[Objective] Can you turn the paragraph in the Chris Hosea biography that begins "Chris Hosea (born November 11, 1973" into a short bulleted list of its main facts?

[Article]
============================================================
Chris Hosea (born November 11, 1973, Princeton, New Jersey) is an American poet. Hosea earned his AB in English from Harvard University.  He later graduated with an MFA in Poetry from the University of Massachusetts Amherst's MFA Program for Poets & Writers.  Pulitzer Prize-winning poet John Ashbery selected Hosea's first poetry collection, Put Your Hands In, for the Walt Whitman Award from the Academy of American Poets. Ashbery, in his judge's citation for the Walt Whitman Award, compared Hosea's work to that of Marcel Duchamp, and wrote that his poetry "somehow subsumes derision and erotic energy and comes out on top...One feels plunged in a wave of happening that is about to crest." Outrider poet Anne Waldman, presenting the Whitman Award, said, "[Hosea's] poetry carries a refreshing, unpretentious sexual candor, making now-you-see-it, now-you-don’t moves like an illusionist, and is contemporary without being facile."
============================================================
[Dataset extract]
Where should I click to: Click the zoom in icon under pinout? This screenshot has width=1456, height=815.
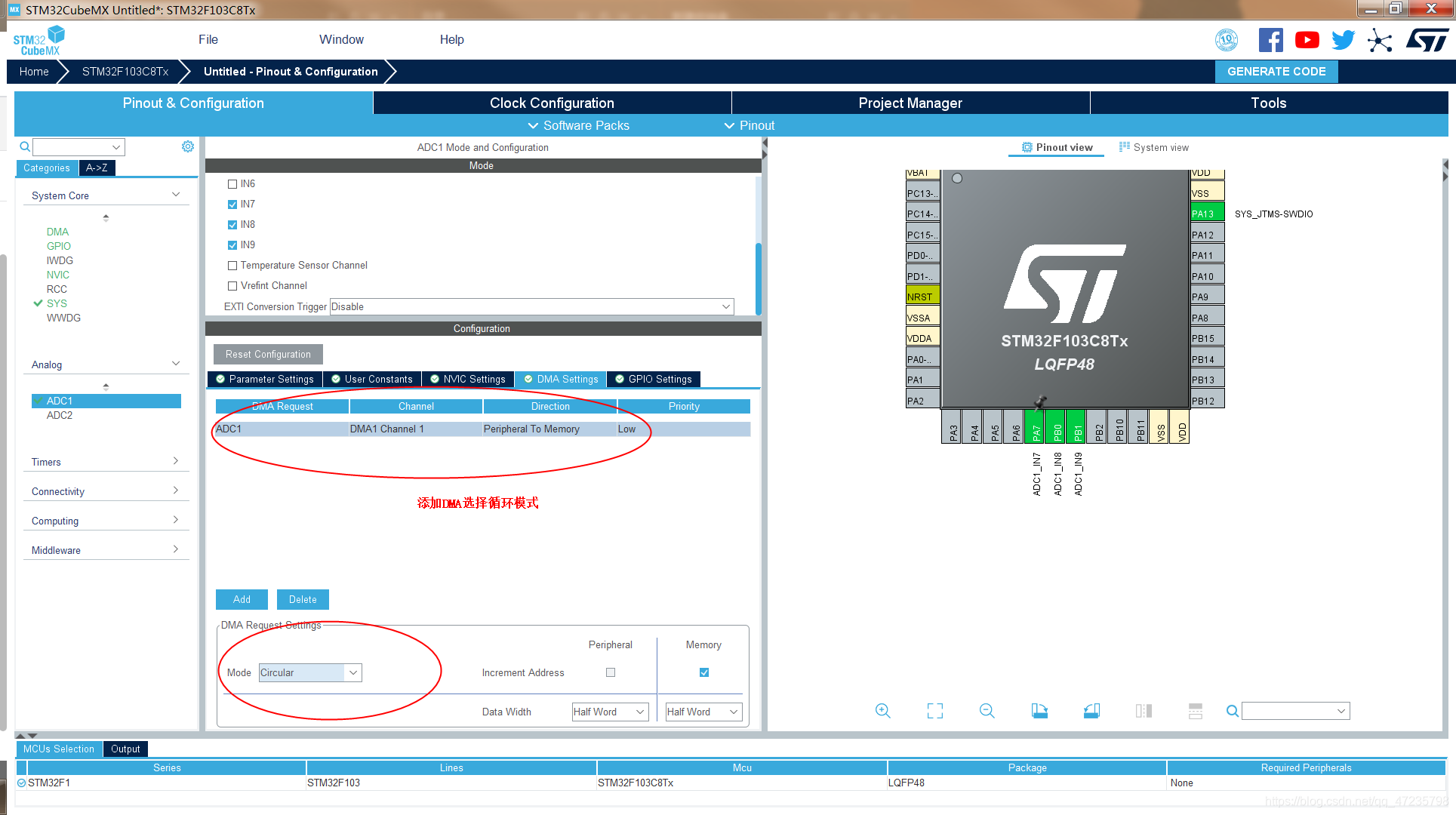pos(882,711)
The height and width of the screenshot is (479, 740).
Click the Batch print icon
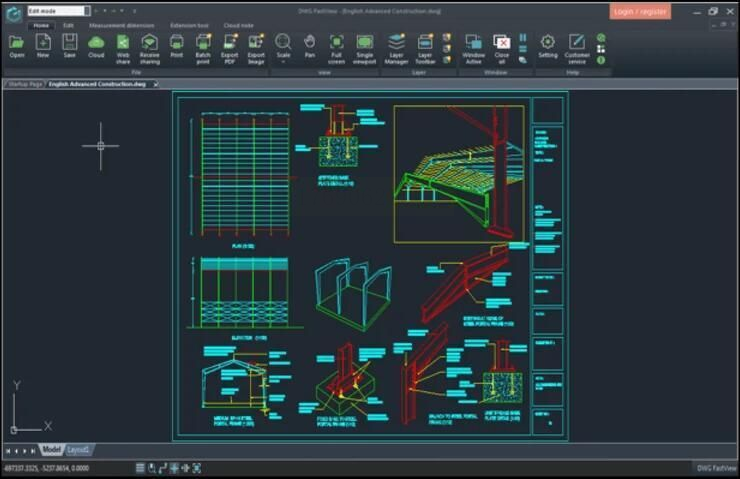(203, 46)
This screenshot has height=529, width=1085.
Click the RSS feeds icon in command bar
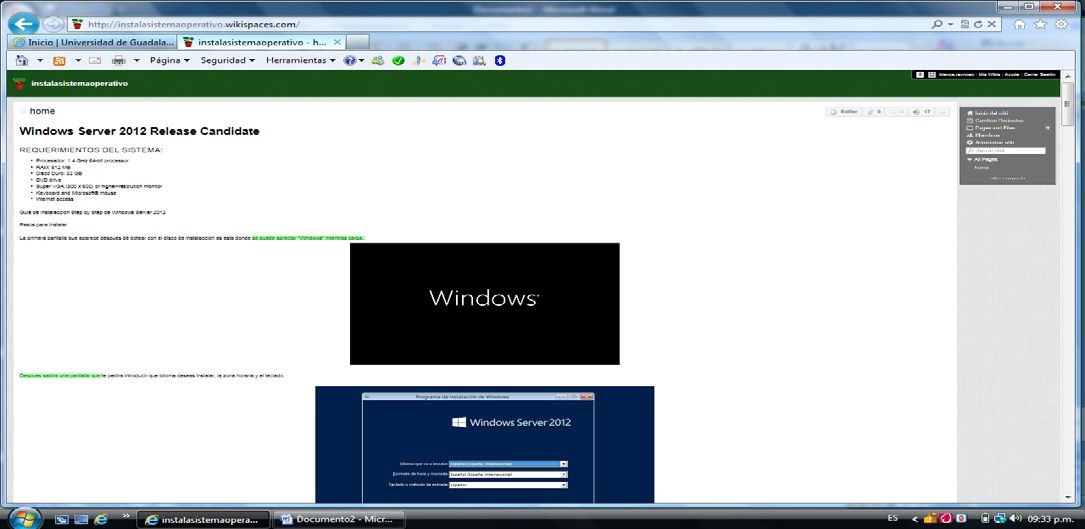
============================================================
[Finished task]
- Chris Hosea is an American poet, born November 11, 1973, in Princeton, New Jersey.
- He earned an AB in English from Harvard University and later an MFA in Poetry from the University of Massachusetts Amherst's MFA Program for Poets & Writers.
- Pulitzer Prize-winning poet John Ashbery selected his first collection, Put Your Hands In, for the Academy of American Poets' Walt Whitman Award.
- In his judge's citation, Ashbery compared Hosea's work to Marcel Duchamp's. He wrote that the poetry "somehow subsumes derision and erotic energy and comes out on top."
- Outrider poet Anne Waldman presented the award. She praised the poetry's "refreshing, unpretentious sexual candor" and called it "contemporary without being facile."